A spokesperson for Guide Dogs for the Blind Association expressed dismay at the situation in Birmingham, and commented: "For years, guide dog owners have been refused carriage by a minority of taxi and private hire drivers who objected to having guide dogs in their cars. In April 2001, The Disability Discrimination Act prevented drivers of licensed taxis from discriminating in this way. But, the Act did not cover the private hire (minicab) trade, leaving decisions to each local authority.

"The charity launched Access for All in 2000 after it was contacted by large numbers of guide dog owners who told of humiliating and distressing experiences after being left stranded by cab drivers who refused to carry their dogs. Guide Dogs then contacted local authorities to ask them to use their licensing powers to require private hire vehicles to carry guide dogs.

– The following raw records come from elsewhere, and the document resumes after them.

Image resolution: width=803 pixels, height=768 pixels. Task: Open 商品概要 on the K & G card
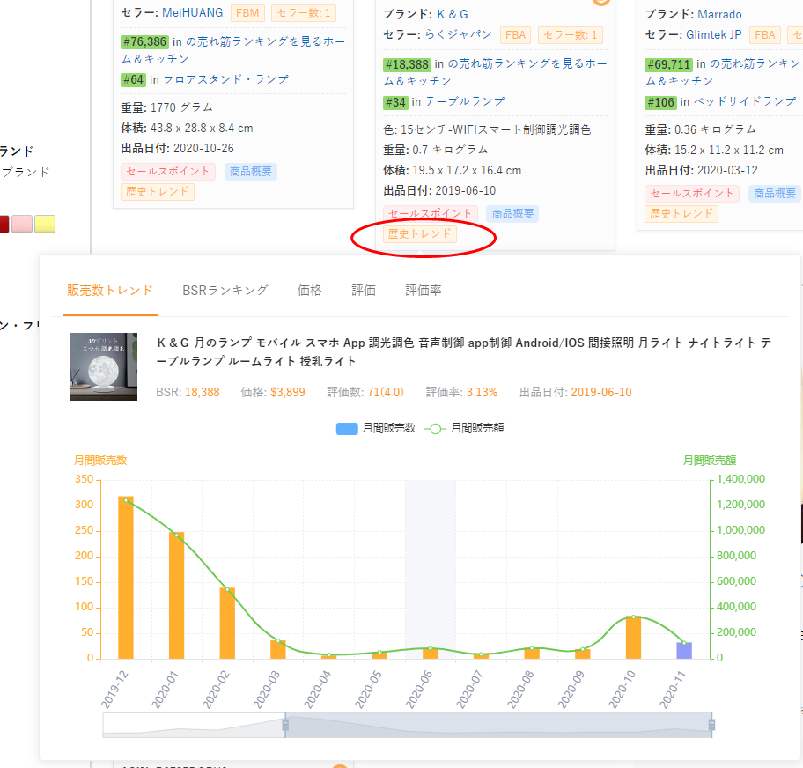point(512,214)
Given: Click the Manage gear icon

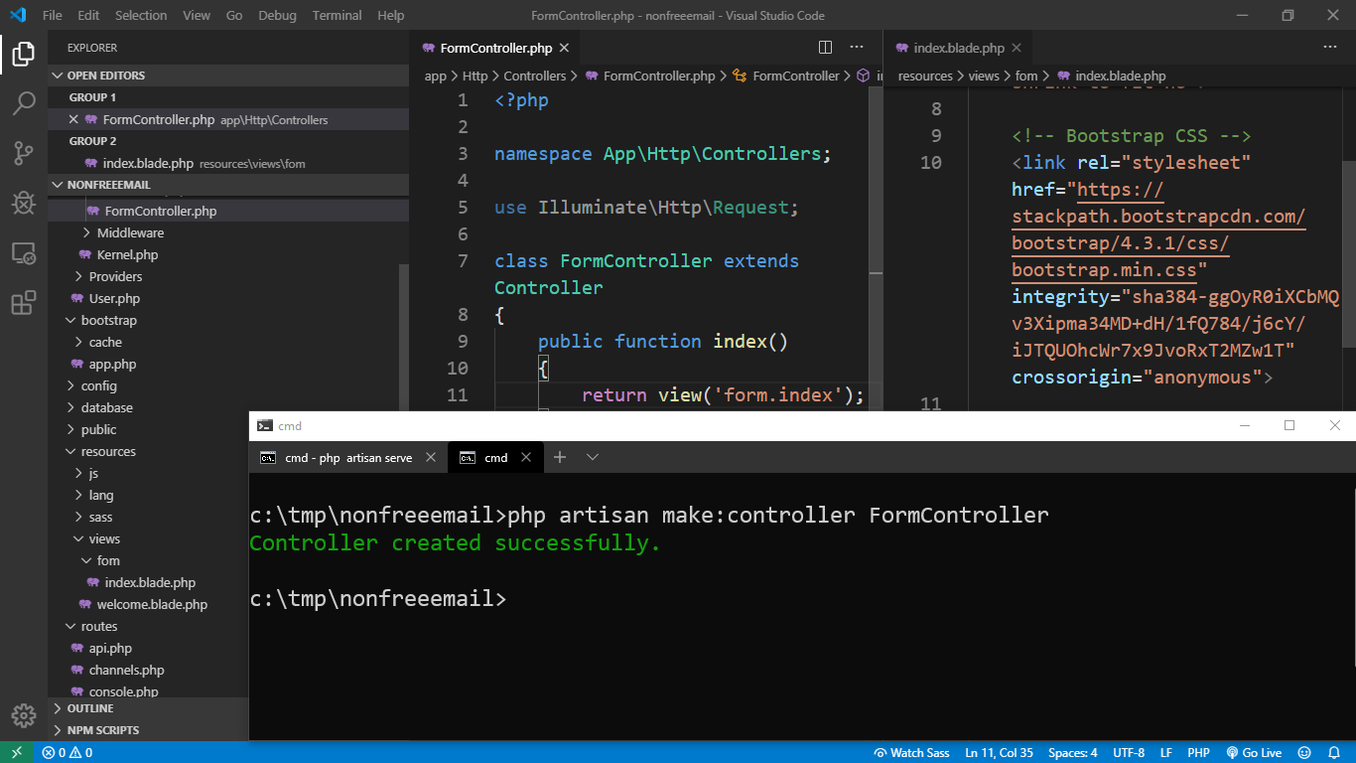Looking at the screenshot, I should (x=24, y=715).
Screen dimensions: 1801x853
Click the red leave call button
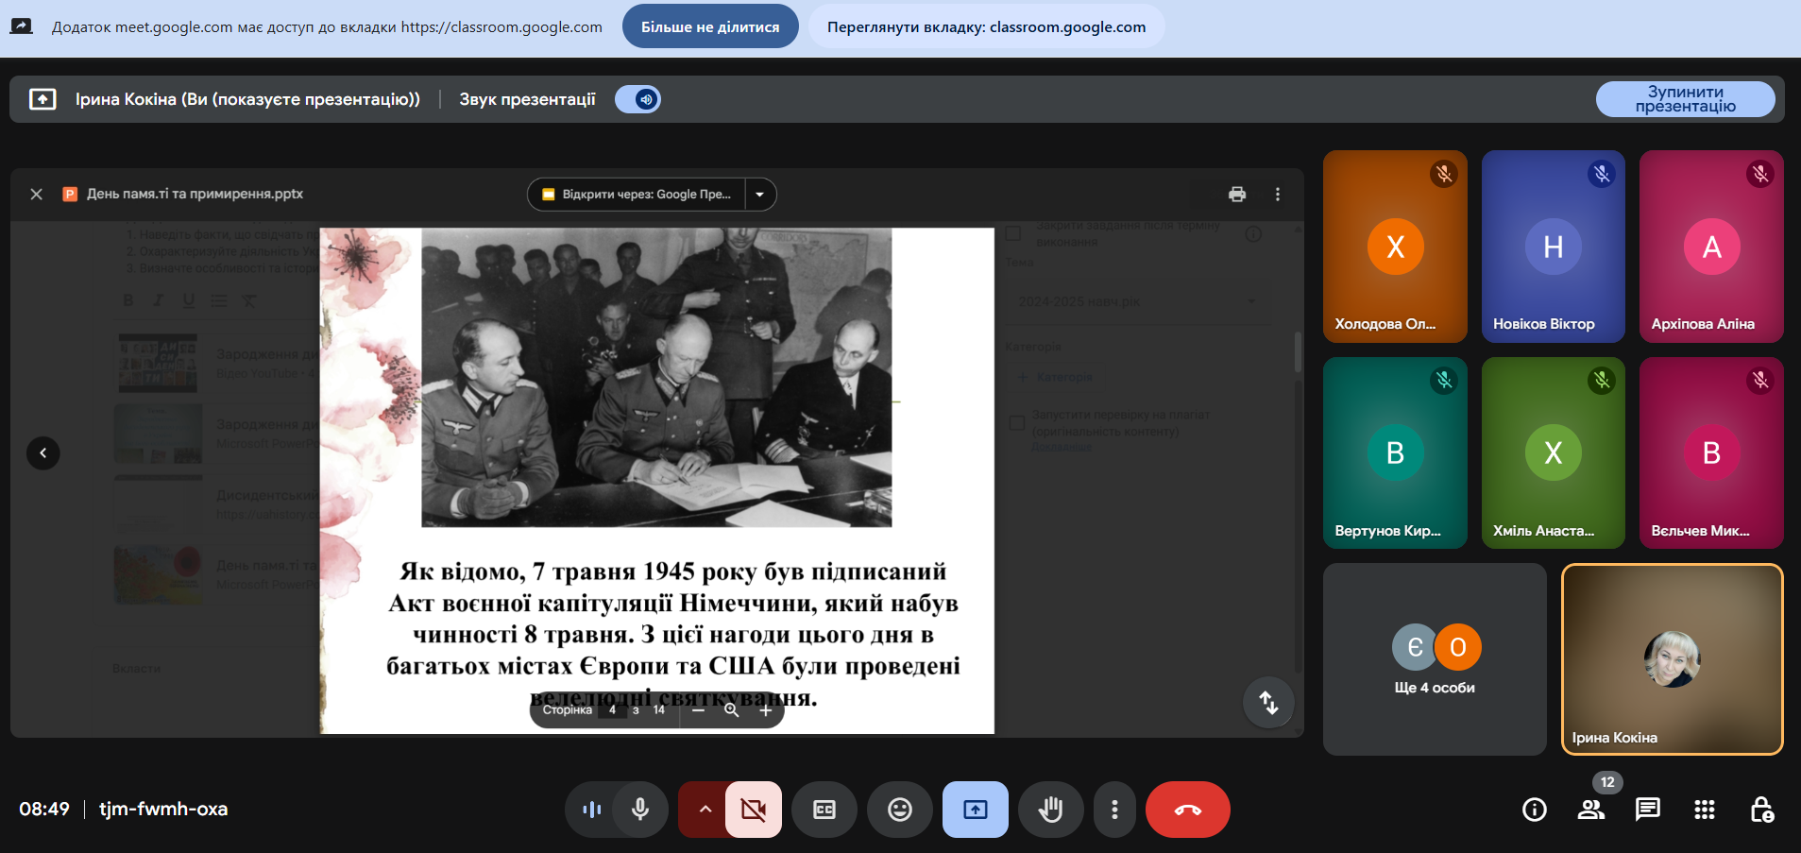[1187, 810]
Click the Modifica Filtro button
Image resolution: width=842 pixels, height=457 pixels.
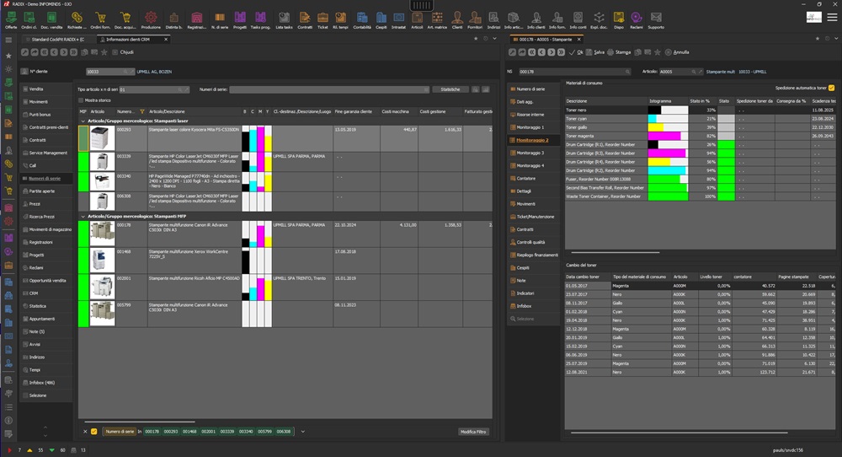point(472,431)
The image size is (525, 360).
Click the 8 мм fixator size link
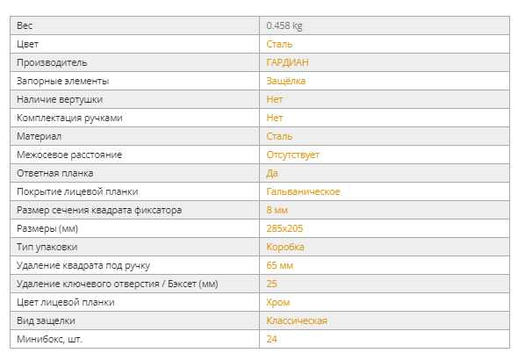[277, 210]
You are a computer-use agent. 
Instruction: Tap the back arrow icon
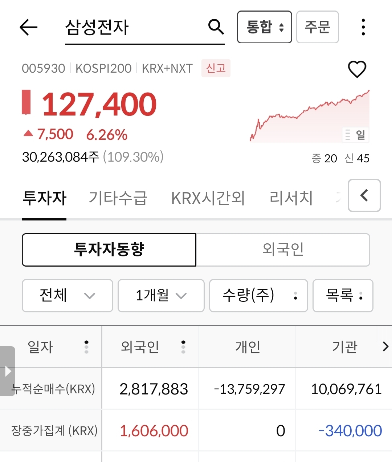pyautogui.click(x=28, y=27)
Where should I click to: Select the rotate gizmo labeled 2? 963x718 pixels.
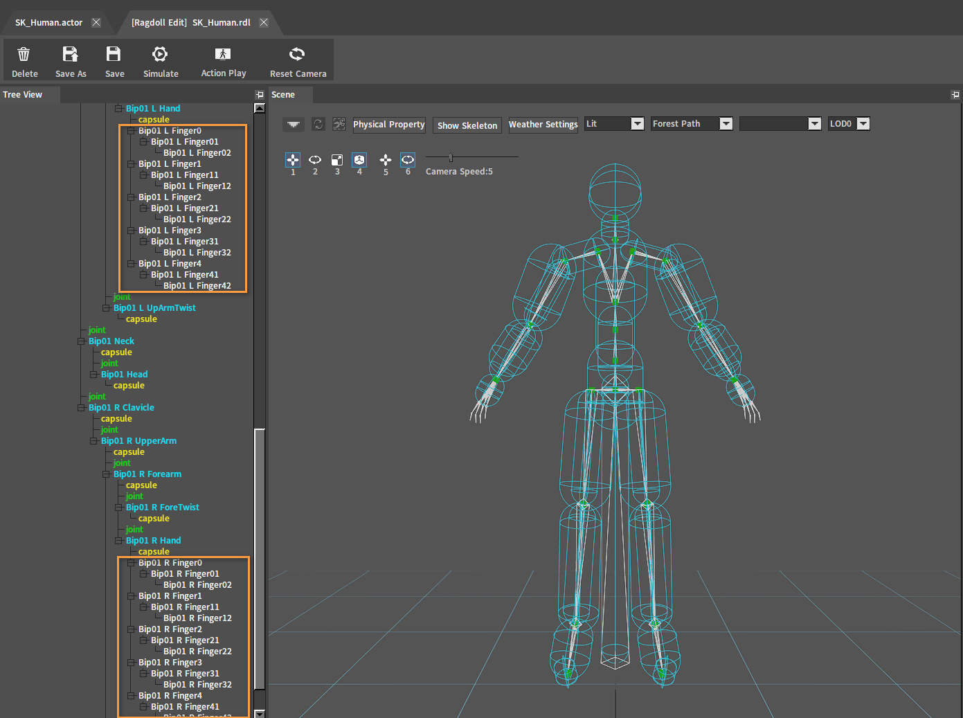pos(315,160)
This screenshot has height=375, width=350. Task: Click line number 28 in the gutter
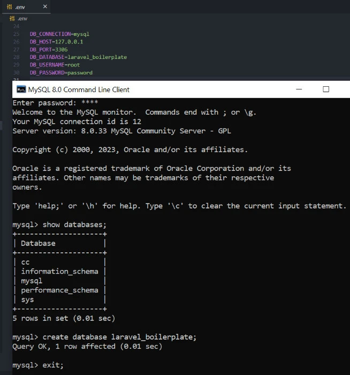tap(16, 57)
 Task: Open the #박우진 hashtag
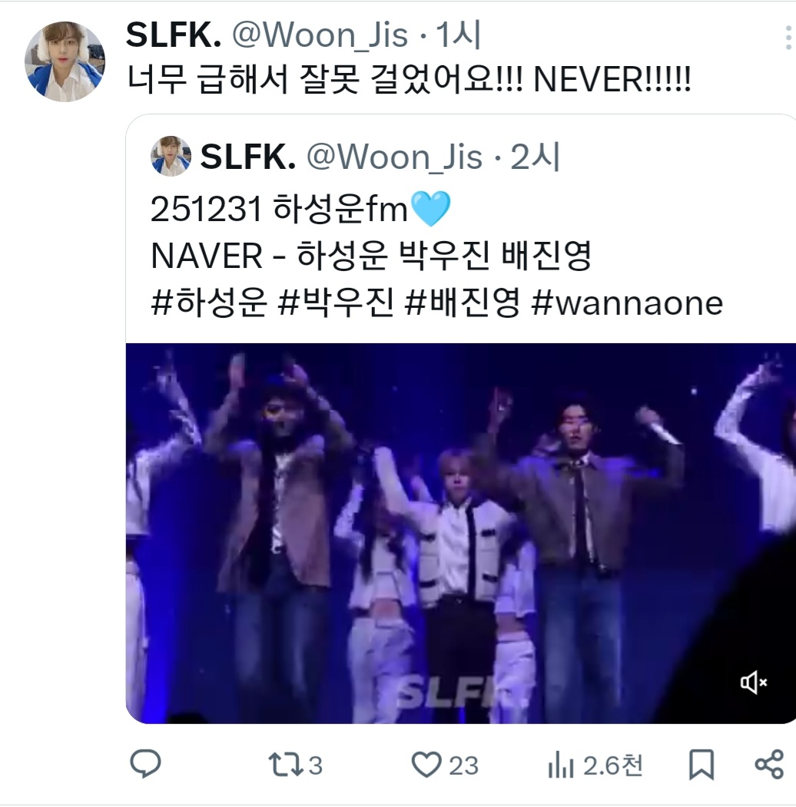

"In 2000 there was no legislation preventing private hire drivers from refusing, on any grounds they choose, to carry guide dogs in their cars. One year on from the launch of this campaign, over 80 per cent of local councils became committed to ending discrimination against guide dog owners.

"Only two years later, and there was great news for guide dog owners who use private hire vehicles, otherwise known as minicabs. The Private Hire Vehicles (Carriage of Guide Dogs etc) Bill, which was tabled by Neil Gerrard MP and supported throughout by The Guide Dogs for the Blind Association, passed all its parliamentary stages.

"The new law will extend the Disability Discrimination Act to make it illegal for minicab drivers to refuse to carry guide dog owners just because they are accompanied by their dogs. Medical exemptions will be available if drivers have a certificate from their GPs, as is the case for licensed taxi drivers, just three of whom have exemptions in the whole of the UK.

"The Bill has become Section 37a of the Disability Discrimination Act and came into force in March 2003.

"Guide Dogs recommends that wherever possible guide dogs owners should try and travel/book an estate car taxi. If this is not possible, the dog and owner should travel in the front of the taxi, and the dog should lie down in the footwell between the owner's legs. Because many cars are now fitted with passenger airbags, guide dogs should remain lying down throughout the journey.

For 'black cabs' in cities, the guide dog and owner should travel in the main passenger compartment and the dog should lie down for the journey."